Códigos generacionales para intentar entablar relaciones amorosas

Seguro que el añorado Félix Rodríguez de la Fuente no se encontró nunca en el Barranco del Río Dulce un espécimen como el "buitre" de discoteca de los 80. Le hubiera dado para unos cuantos programas. Esa pose hierática, apoyado en el borde de las pistas con el vaso de tubo en la mano. Esa mirada persistente y oteadora, entrenada en incontables tardes de los fines de semana. Ese sobrevolar alrededor de una "presa": "Perdona, me suenas de algo, ¿vienes mucho por aquí?".

Daban un poco de grima, pero alguna vez les tenía que funcionar, si no, resulta inexplicable su insistencia.

Ahora, cuando las chicas y los chicos jóvenes me hablan de "crush", de "ghosting", de "stalkear", de "shippear", de "love bombing" o de "pedir el insta", sé que me están hablando de algo relacionado con ligoteo e intento (con mucho esfuerzo, no crean) ir descifrando lo que puedo.

Es natural. Cada generación tiene sus códigos.

Lo que resulta obvio es que hay mil maneras de ligar. La edad, los aprendizajes, los roles de género (sí, algunos todavía persisten), las expectativas, los miedos, la autoestima, el contexto, el dominio de las redes sociales... Hay innumerables aspectos que van a influir a la hora de intentar entablar relaciones amorosas.

Así que, siento desilusionarles en este mes de pleno apogeo de corazones y flechas del amor, pero no, no hay recetas mágicas que sirvan para todo el mundo por igual. Las conexiones y atracciones que pueden surgir entre las personas son imprevisibles.

Con las mismas estrategias con las que una persona triunfa, otra "no se come un colín". Y lo que en una época quizá funcionaba, ahora puede provocar un rechazo inmediato.

Lo que sí se pueden tener en cuenta son algunas ideas muy, pero que muy generales, tanto de lo que se puede intentar como de lo que nunca convendría utilizar.

Por ejemplo, no habría que acosar, ni amenazar, ni coaccionar, ni chantajear, ni manipular, ni humillar, ni violentar... Eso no es ligar. Ni antes ni ahora. Tremendo que, a estas alturas, haya que seguir explicando la diferencia.

De verdad, no resulta tan difícil.

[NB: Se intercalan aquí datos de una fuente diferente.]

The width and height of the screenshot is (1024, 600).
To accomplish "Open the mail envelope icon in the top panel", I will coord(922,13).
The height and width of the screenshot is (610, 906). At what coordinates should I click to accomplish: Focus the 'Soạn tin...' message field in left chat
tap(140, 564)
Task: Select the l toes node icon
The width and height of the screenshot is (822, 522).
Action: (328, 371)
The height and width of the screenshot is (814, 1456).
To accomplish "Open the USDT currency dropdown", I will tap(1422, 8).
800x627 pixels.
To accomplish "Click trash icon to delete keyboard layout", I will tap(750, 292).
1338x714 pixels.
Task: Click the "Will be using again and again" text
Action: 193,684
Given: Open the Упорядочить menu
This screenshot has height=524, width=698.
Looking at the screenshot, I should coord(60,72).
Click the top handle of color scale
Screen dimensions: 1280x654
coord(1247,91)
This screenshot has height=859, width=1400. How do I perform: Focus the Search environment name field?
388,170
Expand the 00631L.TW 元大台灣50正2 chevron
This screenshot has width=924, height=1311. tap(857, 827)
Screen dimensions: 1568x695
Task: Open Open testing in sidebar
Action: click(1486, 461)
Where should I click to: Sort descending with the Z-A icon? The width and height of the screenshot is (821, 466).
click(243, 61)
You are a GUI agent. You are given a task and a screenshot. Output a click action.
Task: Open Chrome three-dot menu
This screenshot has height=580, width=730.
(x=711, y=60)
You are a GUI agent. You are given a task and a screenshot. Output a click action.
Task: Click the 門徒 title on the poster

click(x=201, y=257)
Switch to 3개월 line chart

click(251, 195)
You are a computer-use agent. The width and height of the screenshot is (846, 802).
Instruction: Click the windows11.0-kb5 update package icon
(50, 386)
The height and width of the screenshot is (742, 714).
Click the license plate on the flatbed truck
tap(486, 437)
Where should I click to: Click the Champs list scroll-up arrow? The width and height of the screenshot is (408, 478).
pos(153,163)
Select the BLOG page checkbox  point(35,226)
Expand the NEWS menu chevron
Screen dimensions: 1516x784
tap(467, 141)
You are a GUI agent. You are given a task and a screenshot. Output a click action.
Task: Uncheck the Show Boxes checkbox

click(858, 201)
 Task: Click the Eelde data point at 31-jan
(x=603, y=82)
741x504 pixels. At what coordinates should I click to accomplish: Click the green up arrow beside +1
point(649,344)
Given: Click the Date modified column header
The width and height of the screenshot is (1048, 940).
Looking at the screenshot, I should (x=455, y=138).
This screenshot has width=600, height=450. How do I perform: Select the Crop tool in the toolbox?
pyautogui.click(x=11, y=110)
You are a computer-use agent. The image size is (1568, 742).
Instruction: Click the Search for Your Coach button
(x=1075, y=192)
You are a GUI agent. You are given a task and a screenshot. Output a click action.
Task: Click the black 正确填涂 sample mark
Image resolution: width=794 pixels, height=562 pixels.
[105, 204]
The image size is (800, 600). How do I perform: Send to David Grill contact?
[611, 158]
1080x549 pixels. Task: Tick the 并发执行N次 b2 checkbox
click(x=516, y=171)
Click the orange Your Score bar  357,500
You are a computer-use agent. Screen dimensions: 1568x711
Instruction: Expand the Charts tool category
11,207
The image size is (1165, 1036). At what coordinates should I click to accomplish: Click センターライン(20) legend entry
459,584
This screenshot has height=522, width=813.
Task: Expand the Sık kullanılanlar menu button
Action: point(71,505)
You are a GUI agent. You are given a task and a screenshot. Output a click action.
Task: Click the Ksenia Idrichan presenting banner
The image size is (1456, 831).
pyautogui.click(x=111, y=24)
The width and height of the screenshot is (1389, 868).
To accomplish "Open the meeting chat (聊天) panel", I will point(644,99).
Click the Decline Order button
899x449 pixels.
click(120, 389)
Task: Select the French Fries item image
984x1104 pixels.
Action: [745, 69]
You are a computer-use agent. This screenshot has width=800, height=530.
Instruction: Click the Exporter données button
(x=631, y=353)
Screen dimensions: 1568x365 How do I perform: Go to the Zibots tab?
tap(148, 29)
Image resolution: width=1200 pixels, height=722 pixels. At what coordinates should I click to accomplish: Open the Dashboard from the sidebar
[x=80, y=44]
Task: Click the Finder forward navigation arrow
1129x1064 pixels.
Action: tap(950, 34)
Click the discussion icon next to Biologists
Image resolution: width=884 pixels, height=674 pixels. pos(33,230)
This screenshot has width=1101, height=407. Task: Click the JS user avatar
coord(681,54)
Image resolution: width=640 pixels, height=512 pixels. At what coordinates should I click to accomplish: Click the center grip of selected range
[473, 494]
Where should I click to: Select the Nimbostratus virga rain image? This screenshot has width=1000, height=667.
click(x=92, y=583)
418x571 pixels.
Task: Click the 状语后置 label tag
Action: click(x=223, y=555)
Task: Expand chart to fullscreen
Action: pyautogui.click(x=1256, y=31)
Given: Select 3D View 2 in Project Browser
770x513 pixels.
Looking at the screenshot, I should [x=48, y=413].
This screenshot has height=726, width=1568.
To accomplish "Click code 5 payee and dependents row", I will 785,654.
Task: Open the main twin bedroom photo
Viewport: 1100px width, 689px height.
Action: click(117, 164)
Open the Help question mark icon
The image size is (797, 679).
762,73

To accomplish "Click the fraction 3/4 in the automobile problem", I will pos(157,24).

Ligar con naturalidad, honestidad, empatía y escucha activa; con una sonrisa, cuidando el contacto visual y observando las señales verbales y no verbales; manejando el (muy humano) miedo al rechazo, eligiendo el momento, buscando algunas afinidades o sacando ese sentido del humor que tanto bien hace. Ninguno de estos aspectos garantizan el éxito, por supuesto, pero mejor intentarlo. Si sale bien, habrá merecido la pena el esfuerzo.

En fin…, a mí es que, si se me da la ocasión de echar un baile con Harrison Ford en un granero al ritmo del "Wonderful World" de Sam Cooke, no respondo de mis actos.

Eso sí, siempre desde el respeto propio y ajeno.